The Army declined to comment on the proposed reductions in its forces.

Meanwhile, all NYSE trading stopped early Wednesday due to a ‘technical glitch’ when the Chinese markets are tanking, cyber attacks continue and United Airlines went offline as well.

Danger lurks and the threat matrix expands.

 

Hamas, Qatar and the Sinai, Terror Attacks

Of particular note, U.S. Central Command has a satellite location in Qatar. Qatar is the location of the Taliban 5 released in exchange for Army deserter Bowe Bergdahl and Qatar is the ‘go-to’ country that Barack Obama and Hillary Clinton launched as the official Middle East diplomacy interlocutor. Corruption reigns in Qatar. The United States policy under Barack Obama is dealing with the devil.

 

From Reuters:

Israel says Islamic State’s Sinai assault aimed to help Hamas get arms

Israel accused Hamas on Tuesday of supporting last week’s assaults by Islamic State affiliates on Egyptian forces in the Sinai in hope of freeing up arms smuggling to the Gaza Strip.

The remarks followed Israeli allegations that Hamas members provided training and medical treatment for the Sinai insurgents – charges dismissed by the Palestinian Islamist group as a bid to further fray its troubled ties with Cairo.

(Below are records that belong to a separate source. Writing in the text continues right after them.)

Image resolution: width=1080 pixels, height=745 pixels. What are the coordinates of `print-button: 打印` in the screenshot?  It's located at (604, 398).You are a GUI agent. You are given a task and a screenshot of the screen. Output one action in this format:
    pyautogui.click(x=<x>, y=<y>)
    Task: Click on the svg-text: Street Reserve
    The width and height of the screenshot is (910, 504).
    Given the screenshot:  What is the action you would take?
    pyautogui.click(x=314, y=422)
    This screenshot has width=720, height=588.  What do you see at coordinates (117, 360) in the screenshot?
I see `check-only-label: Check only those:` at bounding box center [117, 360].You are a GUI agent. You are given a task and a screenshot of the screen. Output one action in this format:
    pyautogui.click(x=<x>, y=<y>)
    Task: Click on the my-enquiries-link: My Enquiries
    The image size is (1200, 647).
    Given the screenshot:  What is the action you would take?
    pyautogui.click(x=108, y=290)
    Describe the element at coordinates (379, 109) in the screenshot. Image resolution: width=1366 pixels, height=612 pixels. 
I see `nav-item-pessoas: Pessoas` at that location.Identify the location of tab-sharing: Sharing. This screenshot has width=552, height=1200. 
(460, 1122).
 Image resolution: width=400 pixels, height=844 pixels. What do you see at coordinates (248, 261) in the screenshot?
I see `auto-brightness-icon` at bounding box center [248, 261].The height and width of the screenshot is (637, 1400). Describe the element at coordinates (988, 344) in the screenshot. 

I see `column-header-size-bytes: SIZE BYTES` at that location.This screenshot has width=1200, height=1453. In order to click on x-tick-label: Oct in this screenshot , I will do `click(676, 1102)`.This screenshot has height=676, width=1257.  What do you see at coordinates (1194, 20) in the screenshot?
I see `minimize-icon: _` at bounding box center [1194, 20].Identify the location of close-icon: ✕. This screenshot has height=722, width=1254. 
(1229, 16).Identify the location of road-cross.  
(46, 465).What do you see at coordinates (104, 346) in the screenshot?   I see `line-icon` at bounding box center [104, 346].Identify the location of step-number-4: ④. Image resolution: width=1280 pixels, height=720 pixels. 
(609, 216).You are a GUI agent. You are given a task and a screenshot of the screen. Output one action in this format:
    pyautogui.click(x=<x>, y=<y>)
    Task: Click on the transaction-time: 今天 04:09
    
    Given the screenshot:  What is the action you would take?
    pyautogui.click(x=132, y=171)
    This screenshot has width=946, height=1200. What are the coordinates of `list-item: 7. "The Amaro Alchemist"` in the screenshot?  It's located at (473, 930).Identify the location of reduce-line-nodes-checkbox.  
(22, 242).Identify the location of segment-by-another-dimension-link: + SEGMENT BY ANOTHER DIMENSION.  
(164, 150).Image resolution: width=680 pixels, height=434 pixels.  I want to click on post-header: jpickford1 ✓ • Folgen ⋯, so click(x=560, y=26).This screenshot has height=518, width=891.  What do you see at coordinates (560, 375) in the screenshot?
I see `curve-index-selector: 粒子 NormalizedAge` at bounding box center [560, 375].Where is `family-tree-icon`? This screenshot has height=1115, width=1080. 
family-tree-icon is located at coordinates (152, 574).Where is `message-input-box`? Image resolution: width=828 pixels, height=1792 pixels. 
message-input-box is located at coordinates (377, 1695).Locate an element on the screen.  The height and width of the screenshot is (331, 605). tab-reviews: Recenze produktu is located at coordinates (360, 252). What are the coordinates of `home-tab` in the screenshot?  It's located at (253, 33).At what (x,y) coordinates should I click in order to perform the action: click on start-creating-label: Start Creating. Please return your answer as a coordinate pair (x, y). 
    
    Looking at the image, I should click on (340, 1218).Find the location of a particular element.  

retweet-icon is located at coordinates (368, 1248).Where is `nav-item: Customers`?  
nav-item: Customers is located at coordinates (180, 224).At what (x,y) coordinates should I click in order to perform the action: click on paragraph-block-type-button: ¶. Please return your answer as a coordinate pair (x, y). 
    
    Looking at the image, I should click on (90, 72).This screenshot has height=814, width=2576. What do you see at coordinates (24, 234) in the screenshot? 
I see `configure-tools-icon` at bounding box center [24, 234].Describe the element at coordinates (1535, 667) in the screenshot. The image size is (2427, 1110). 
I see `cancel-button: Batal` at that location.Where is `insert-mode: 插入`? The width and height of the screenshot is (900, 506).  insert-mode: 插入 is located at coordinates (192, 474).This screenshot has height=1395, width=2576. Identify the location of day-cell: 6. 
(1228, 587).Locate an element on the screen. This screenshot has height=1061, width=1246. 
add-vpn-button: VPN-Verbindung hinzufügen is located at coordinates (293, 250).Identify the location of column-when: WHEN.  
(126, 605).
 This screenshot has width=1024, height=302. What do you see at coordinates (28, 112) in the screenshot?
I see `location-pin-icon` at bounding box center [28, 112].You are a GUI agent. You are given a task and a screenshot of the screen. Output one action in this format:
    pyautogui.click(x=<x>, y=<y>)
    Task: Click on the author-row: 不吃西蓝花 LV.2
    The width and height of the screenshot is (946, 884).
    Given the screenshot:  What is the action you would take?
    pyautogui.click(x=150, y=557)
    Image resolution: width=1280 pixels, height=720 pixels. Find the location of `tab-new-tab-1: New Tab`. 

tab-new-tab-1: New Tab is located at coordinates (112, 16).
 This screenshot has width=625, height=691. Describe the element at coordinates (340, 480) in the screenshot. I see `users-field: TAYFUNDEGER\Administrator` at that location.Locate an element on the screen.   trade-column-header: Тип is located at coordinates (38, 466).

Egypt said more than 100 insurgents and 17 of its soldiers were killed in Wednesday’s simultaneous assaults, carried out against military checkpoints around the North Sinai towns of Sheikh Zuweid and Rafah. Islamic State’s Egypt affiliate, Sinai Province, took credit for the attacks.

Rafah straddles the border between Egypt and Gaza and had long seen smuggling to the Hamas-controlled enclave. But Cairo has been cracking down on such activity and deems Hamas a threat to Egyptian interests.

An Israeli intelligence colonel responsible for monitoring the borders with Egypt and Gaza said on Tuesday that Hamas, short of weaponry after its war against Israel last year, supported the Sinai assaults with the “objective of opening up a conduit” for renewed smuggling. More here.

Reports Prove Qatar is a sponsor of terror.

From the Jerusalem Center for Public Affairs:

On July 2, the Egyptian El Balad channel reported statements by Egyptian security experts that the explosives used to assassinate Prosecutor-General Hisham Barakat were delivered to Egypt through the Qatari embassy’s diplomatic mail. Meanwhile, the Jordanian newspaper Al-Arab al-Youm openly accused Qatar of being behind the attack. In a July 5 report, the newspaper claimed Qatar had funded the terror attack by the Islamic State’s Ansar Beit al-Maqdis against Egyptian army units in Sinai; it also allegedly had brought terror operatives from Syria, Iraq, and Libya to Sinai, where they had undergone training for the attack.

The report also claimed that Qatar had coordinated the media coverage of the Sinai onslaught in the Arab and international media. For example, Al Jazeera, which broadcasts from Doha and is funded by the Qatari government, provided direct coverage of the offensive against the Egyptian army from the moment it began that day at seven in the morning, and highlighted the raising of the black flags of Islamic State in the town of Sheikh Zuweid.

These reports are substantiated by the rising tension between Egypt and Qatar in recent days. Two days after last week’s attacks in Egypt, the Egyptian Foreign Ministry appointed Mohamed Awad — previously its ambassador to Qatar — to the post of Egyptian consul-general in Mumbai while leaving the Egyptian embassy in Doha without an ambassador. The Egyptian ambassador to Qatar was recalled in January 2014 to protest “Qatar’s interference in Egypt’s internal affairs” and since then had waited in Cairo to be reassigned. Egyptian commentators view this step as Egypt signaling its displeasure to Qatar, as well as the fact that Egyptian security officials are aware of Qatar’s involvement in the recent terror incidents. Although Qatar issued a condemnation of the Egyptian prosecutor-general’s assassination, Egyptians have dismissed Qatar’s statement as a standard denunciation and no more than lip service.